Zbierz z rekordów wszystkie wiersze, w których występuje słowo „lake”, i przepisz je bez zmian.

━━━━━━━━━━━━━━━━━━━━

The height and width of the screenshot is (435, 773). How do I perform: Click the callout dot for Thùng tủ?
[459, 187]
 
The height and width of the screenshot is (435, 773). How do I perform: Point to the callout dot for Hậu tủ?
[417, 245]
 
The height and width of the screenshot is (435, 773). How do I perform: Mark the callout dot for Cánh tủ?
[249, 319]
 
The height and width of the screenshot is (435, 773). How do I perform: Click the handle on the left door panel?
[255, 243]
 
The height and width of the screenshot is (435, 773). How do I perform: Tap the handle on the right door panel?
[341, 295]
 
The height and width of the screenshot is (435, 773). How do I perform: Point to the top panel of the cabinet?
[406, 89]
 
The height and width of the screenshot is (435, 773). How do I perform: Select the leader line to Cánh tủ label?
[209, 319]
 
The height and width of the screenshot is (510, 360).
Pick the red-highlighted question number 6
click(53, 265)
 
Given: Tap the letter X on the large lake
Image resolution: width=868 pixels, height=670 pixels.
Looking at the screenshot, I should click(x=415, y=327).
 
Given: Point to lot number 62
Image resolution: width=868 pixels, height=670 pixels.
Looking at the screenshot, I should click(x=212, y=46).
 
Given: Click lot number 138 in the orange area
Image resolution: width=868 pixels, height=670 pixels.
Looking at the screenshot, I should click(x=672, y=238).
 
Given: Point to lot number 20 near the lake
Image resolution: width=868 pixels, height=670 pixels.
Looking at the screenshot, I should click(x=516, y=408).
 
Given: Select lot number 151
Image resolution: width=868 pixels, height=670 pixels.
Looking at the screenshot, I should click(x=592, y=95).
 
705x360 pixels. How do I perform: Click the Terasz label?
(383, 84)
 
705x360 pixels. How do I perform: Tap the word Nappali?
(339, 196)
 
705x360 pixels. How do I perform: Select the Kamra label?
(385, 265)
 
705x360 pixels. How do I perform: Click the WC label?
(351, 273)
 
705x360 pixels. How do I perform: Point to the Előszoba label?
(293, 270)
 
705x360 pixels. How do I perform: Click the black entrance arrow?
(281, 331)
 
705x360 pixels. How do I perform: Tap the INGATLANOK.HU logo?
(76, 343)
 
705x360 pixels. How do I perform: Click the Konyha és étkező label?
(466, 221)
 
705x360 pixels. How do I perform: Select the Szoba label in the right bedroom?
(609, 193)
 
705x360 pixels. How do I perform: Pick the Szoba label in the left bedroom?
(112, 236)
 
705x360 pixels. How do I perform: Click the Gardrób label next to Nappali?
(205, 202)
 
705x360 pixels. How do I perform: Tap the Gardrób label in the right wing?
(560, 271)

━━━━━━━━━━━━━━━━━━━━

=== ODPOWIEDŹ PONIŻEJ ===
Given: Tap the letter X on the large lake
Given: Point to lot number 20 near the lake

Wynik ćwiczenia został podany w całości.